- Try it -
Within the records below, filter for lines carrying the word "Expand" and copy them.

Working data: Begin

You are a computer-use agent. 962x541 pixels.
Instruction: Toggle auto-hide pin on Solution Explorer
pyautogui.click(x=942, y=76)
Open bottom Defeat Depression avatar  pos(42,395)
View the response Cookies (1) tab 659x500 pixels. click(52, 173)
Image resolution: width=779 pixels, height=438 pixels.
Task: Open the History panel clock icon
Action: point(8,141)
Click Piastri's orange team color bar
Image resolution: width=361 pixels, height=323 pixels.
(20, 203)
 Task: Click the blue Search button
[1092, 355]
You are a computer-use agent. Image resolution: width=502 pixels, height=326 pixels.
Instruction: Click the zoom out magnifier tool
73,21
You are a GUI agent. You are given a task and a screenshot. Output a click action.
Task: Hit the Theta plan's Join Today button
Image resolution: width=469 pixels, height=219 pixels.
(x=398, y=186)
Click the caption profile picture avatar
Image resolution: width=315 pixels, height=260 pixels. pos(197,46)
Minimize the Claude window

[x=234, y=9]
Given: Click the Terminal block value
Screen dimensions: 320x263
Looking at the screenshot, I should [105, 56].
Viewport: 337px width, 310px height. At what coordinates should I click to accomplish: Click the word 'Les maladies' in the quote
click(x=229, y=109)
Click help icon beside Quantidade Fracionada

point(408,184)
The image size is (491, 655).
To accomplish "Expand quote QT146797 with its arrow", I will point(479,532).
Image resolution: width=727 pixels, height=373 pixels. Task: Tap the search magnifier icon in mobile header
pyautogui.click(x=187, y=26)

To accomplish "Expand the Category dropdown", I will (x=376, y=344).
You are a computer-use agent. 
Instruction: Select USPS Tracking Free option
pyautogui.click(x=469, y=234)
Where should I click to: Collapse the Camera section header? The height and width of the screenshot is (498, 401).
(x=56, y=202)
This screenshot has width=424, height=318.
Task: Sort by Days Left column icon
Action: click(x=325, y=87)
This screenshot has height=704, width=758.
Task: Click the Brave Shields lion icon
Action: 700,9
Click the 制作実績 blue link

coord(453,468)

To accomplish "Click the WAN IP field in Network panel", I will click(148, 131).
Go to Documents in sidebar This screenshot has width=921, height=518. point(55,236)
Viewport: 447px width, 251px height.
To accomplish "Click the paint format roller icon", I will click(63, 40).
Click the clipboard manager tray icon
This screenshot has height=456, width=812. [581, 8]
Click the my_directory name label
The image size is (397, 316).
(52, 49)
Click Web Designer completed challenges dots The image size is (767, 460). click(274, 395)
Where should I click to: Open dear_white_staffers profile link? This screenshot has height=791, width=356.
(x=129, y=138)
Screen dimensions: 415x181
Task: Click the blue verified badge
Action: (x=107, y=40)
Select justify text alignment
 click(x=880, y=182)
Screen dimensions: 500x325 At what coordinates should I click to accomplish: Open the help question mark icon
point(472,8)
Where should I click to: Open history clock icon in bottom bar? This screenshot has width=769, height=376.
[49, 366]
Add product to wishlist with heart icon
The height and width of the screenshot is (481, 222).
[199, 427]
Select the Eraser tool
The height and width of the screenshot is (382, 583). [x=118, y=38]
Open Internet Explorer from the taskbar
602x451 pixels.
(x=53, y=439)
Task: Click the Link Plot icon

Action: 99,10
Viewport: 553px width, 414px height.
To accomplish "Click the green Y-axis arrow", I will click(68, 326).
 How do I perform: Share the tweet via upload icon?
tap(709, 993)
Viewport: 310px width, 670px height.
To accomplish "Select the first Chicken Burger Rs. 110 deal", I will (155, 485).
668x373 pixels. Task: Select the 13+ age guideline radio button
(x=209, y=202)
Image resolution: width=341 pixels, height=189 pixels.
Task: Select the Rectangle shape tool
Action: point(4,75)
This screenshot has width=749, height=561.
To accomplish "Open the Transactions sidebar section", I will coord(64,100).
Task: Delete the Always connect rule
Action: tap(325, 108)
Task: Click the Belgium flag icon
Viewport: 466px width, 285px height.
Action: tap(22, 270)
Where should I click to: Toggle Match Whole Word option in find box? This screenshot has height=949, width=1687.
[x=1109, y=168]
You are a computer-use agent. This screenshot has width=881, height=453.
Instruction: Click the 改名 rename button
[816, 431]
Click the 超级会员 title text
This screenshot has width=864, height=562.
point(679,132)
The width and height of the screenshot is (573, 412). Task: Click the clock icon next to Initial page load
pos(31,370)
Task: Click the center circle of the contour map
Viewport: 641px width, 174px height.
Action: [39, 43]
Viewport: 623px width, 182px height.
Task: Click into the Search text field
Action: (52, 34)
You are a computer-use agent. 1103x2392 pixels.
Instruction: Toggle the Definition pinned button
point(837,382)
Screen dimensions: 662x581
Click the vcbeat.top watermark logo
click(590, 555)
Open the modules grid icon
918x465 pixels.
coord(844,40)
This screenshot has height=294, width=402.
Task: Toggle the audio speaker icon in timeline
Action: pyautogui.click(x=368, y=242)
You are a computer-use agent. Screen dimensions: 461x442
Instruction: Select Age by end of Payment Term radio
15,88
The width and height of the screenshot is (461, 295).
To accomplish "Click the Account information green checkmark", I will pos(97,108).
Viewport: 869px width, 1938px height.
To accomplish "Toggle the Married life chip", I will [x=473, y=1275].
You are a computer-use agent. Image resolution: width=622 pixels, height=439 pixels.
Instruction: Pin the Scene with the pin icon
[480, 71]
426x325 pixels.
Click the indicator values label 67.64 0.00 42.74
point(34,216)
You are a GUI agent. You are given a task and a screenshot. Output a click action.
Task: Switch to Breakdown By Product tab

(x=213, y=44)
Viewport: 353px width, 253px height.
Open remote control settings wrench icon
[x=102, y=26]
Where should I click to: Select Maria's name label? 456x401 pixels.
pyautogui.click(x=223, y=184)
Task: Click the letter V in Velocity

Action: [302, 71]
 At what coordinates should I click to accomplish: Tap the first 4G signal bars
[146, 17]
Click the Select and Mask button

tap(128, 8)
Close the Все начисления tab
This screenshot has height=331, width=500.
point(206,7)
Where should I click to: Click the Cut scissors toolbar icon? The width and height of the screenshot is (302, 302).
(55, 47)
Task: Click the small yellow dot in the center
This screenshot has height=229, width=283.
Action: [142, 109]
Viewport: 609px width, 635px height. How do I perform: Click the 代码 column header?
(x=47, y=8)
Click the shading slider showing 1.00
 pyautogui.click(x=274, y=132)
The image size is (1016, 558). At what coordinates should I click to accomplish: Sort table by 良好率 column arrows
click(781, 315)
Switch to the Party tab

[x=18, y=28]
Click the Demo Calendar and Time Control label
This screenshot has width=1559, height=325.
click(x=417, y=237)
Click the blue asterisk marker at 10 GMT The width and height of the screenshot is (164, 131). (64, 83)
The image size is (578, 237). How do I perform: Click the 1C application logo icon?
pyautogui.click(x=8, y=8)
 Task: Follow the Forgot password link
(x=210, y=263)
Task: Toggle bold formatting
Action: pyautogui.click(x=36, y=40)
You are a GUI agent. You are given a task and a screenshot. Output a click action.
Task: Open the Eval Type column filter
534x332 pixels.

Working data: End

- Exercise output -
To accomplish "Expand quote QT146797 with its arrow", I will point(479,532).
To accomplish "Expand the Category dropdown", I will (x=376, y=344).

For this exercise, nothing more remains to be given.